**The tasks**
1: Rewrite the paragraph in the benchmarking article that begins "EVMBench is a recall benchmark" in a shorter form, keeping its main facts.
2: Update the benchmarking article: give everything from "Detection recall tells" down to "at this scale." again, with "vulnerabilities" changed to "security flaws".
3: Continue the article on benchmarking and false positives from the point where it stops.

Recall Is Not Enough: False Positives and the Limits of Benchmarking
16 April 2026
When a security tool flags dozens of issues but only a small subset are valid, it creates a triage queue that must be processed before reaching the findings that matter.
Detection recall tells you whether a system can find vulnerabilities. It does not tell you the cost of using it. In 2025, that gap became a central bottleneck for teams using AI security tooling in production. This article explains why, and what better measurement infrastructure would look like.
What Is EVMBench and What Does It Measure
EVMBench is a recall benchmark. It provides a curated set of 120 known high-severity vulnerabilities across 40 real audit repositories and measures how many a system detects. This is a genuine contribution: before EVMBench, there was no widely adopted standardized way to compare detection capability across systems on identical codebases at this scale.
However, the structural limitation is precise: EVMBench includes a subset of known vulnerabilities, not the complete set of findings from those audit engagements. To calculate a false positive rate, you need to know everything a system flags, not just whether it found the known items. That data is not in EVMBench.

**Supplied material**

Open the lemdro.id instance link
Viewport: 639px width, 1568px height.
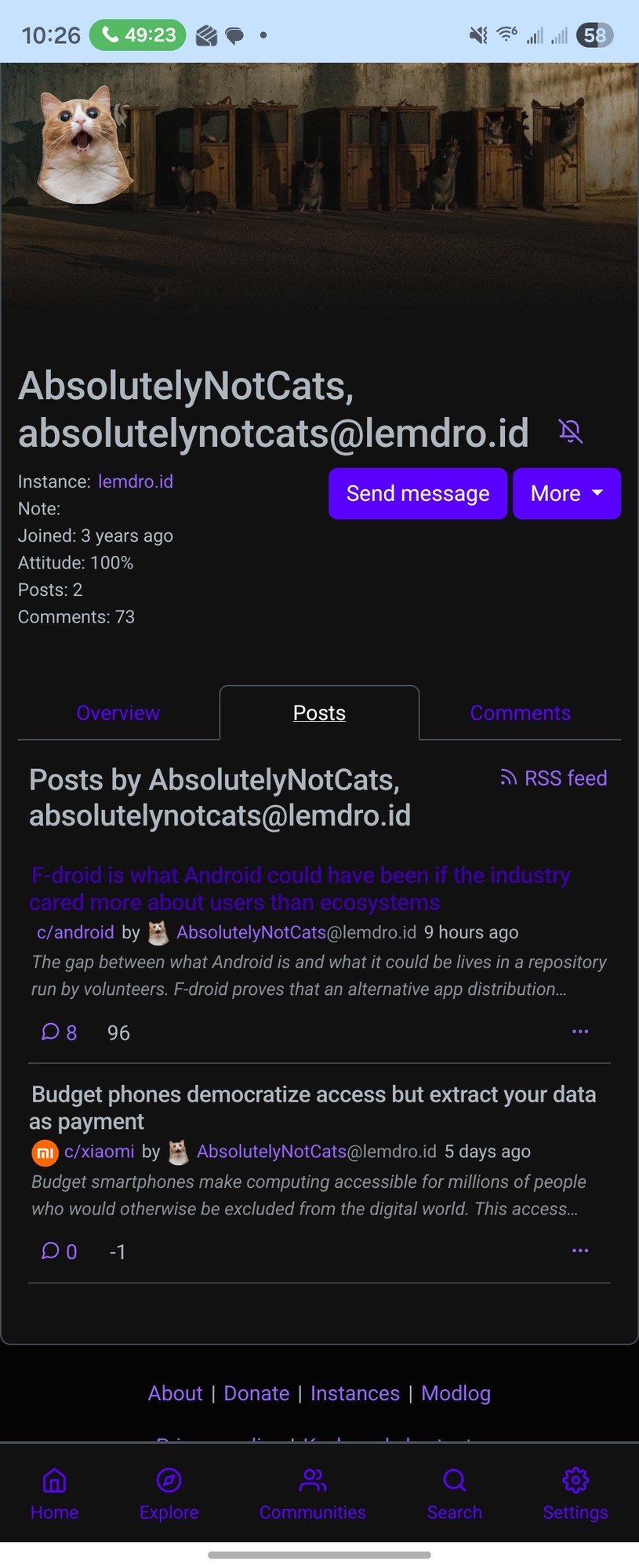tap(135, 481)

**Outputs in order**
1: EVMBench is a recall benchmark. It measures how many of 120 known high-severity vulnerabilities, drawn from 40 real audit repositories, a system detects. Before it, there was no widely adopted standardized way to compare detection capability across systems on identical codebases at this scale.

2:
Detection recall tells you whether a system can find security flaws. It does not tell you the cost of using it. In 2025, that gap became a central bottleneck for teams using AI security tooling in production. This article explains why, and what better measurement infrastructure would look like.
What Is EVMBench and What Does It Measure
EVMBench is a recall benchmark. It provides a curated set of 120 known high-severity security flaws across 40 real audit repositories and measures how many a system detects. This is a genuine contribution: before EVMBench, there was no widely adopted standardized way to compare detection capability across systems on identical codebases at this scale.

3:
Curated vulnerability sets are how you build a consistent, reproducible recall test. The limitation is inherent to that design choice, and worth naming clearly because most EVMBench commentary skips it. This limitation has also been discussed in practitioner writeups, for example in recent analysis of AI auditing methodology.
Why Recall Alone Is Not Enough in Security Benchmarks
Early AI security tooling optimized for recall, and recall benchmarks rewarded that. Systems that flagged more findings hit more benchmark items. High recall metrics followed.
In production, those same systems generated output that was difficult to act on. A tool returning dozens of findings per analysis requires significant human effort to triage before any value is extracted. If triage time exceeds the time saved by automated detection, the tool does not fit in the workflow.
By 2025, teams deploying AI security tooling saw the real bottleneck shift. It was no longer whether AI could find vulnerabilities, but whether the output was actionable without generating more work than it saved.
Detection recall is a measure of coverage. Precision is a measure of cost. Teams evaluate on coverage and pay the cost in production. Benchmarks that measure only coverage systematically understate that cost.

Figure 1: EVMBench scores against the inner ring only. Real vulnerabilities outside the benchmark set and false positives flagged by the tool are both invisible to the benchmark.
How Validation Pipelines Reduce Noise in AI Security Tools
AuditAgent includes a validation phase that filters findings before they are surfaced. The validation layer consists of multiple phases, during which each finding is carefully evaluated in context, and any findings that fail validation are removed.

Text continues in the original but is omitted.